● **What the task requires**: Within the records below, reproduce without change the lines from the line that has "Given: Click the plus icon to add operator" through the line that has "You are a computer-use agent. Image resolution: width=1188", and only those.

● **Supplied information**:
[Start of section]

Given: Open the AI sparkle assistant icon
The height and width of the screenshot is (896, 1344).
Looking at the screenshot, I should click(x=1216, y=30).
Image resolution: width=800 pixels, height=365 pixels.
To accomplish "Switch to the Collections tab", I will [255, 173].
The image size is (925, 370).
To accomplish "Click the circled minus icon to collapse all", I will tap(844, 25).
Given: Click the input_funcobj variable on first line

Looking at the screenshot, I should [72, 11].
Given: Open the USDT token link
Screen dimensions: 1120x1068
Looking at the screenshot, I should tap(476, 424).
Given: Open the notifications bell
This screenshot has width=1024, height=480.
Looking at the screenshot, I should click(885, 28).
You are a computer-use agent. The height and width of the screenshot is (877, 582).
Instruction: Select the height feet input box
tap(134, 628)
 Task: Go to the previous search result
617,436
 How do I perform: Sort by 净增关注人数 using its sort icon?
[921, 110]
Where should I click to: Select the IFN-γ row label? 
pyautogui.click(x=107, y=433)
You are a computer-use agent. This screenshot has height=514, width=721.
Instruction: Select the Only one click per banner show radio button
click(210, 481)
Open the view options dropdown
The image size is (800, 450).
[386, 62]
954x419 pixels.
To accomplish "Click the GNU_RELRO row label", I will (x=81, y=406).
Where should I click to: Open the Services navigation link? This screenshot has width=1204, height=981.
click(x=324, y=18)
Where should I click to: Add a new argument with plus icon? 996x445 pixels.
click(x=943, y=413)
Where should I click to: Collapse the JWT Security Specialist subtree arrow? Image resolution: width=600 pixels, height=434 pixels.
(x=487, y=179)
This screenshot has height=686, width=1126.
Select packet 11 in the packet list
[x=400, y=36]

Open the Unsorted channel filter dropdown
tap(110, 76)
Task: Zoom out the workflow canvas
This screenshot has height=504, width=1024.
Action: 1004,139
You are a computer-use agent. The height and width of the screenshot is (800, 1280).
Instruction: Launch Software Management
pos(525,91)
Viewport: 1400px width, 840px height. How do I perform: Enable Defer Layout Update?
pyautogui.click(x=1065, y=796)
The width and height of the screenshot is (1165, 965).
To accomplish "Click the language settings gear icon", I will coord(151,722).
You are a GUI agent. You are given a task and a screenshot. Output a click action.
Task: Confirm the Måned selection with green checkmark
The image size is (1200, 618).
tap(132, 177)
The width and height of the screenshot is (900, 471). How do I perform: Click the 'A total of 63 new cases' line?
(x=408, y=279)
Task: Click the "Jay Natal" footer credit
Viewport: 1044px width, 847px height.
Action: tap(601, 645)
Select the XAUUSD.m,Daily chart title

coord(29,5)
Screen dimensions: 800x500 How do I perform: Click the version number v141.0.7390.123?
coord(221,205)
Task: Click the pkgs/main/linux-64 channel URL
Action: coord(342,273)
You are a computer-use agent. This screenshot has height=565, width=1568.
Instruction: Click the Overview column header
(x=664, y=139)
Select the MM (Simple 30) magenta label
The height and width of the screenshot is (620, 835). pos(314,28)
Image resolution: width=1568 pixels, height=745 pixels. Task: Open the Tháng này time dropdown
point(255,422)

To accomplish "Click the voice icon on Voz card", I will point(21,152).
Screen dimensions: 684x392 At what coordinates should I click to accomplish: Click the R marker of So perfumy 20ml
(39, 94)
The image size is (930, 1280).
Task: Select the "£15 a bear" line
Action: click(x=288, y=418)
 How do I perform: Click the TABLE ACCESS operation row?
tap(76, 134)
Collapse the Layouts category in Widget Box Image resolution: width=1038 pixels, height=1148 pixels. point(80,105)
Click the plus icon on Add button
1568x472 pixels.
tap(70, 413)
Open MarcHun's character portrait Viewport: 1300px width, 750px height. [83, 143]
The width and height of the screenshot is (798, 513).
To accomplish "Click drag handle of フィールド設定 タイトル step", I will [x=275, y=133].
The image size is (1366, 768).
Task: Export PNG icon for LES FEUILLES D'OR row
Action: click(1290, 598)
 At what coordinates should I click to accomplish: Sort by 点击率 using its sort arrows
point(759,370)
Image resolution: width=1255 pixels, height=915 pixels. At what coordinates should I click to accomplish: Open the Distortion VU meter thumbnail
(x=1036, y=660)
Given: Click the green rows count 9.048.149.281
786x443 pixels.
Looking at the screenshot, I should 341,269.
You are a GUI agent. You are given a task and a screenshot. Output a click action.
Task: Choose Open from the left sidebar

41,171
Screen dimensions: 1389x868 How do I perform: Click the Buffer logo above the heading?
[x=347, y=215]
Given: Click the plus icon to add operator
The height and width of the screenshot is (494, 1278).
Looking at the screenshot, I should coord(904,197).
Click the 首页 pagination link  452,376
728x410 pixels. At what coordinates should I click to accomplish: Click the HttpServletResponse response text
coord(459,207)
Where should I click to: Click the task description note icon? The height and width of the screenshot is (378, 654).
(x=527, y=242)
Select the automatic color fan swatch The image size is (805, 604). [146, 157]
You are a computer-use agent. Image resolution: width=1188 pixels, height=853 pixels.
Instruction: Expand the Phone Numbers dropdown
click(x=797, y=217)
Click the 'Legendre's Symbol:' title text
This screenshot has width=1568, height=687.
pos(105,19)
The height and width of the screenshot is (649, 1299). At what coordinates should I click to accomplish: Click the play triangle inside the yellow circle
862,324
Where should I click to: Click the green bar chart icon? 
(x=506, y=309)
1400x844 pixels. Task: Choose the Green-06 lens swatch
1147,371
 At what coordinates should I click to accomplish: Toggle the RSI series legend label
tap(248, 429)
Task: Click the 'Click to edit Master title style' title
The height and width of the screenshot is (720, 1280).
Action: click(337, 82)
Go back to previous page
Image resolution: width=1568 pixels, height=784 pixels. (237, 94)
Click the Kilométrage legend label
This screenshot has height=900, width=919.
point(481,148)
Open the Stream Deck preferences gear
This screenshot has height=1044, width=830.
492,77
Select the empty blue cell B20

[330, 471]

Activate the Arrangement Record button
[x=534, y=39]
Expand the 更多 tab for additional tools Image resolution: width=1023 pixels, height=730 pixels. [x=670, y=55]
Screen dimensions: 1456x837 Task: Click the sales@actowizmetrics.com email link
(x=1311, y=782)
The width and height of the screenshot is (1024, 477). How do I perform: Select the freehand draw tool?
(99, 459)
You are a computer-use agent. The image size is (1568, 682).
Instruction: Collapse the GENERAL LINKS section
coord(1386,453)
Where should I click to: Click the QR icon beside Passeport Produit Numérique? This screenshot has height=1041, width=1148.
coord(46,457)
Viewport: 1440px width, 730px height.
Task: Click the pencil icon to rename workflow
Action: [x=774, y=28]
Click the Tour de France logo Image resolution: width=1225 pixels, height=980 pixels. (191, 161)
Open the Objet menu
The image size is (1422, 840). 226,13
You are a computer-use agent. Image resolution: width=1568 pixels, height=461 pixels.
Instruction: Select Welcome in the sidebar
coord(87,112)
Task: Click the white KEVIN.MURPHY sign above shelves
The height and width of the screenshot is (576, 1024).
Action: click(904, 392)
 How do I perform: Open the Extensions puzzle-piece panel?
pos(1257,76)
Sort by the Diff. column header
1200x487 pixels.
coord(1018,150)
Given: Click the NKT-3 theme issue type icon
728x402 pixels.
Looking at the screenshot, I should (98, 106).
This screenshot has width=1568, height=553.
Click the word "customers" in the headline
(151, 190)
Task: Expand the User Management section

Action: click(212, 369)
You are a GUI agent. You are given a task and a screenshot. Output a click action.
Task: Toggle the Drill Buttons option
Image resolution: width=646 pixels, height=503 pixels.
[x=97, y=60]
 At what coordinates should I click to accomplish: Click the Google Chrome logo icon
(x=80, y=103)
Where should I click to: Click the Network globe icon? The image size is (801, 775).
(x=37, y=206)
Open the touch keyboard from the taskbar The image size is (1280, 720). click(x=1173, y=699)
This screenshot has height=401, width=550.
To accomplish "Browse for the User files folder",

[End of section]

● **Task solution**:
Given: Click the plus icon to add operator
The height and width of the screenshot is (494, 1278).
Looking at the screenshot, I should coord(904,197).
Click the 首页 pagination link  452,376
728x410 pixels. At what coordinates should I click to accomplish: Click the HttpServletResponse response text
coord(459,207)
Where should I click to: Click the task description note icon? The height and width of the screenshot is (378, 654).
(x=527, y=242)
Select the automatic color fan swatch The image size is (805, 604). [146, 157]
You are a computer-use agent. Image resolution: width=1188 pixels, height=853 pixels.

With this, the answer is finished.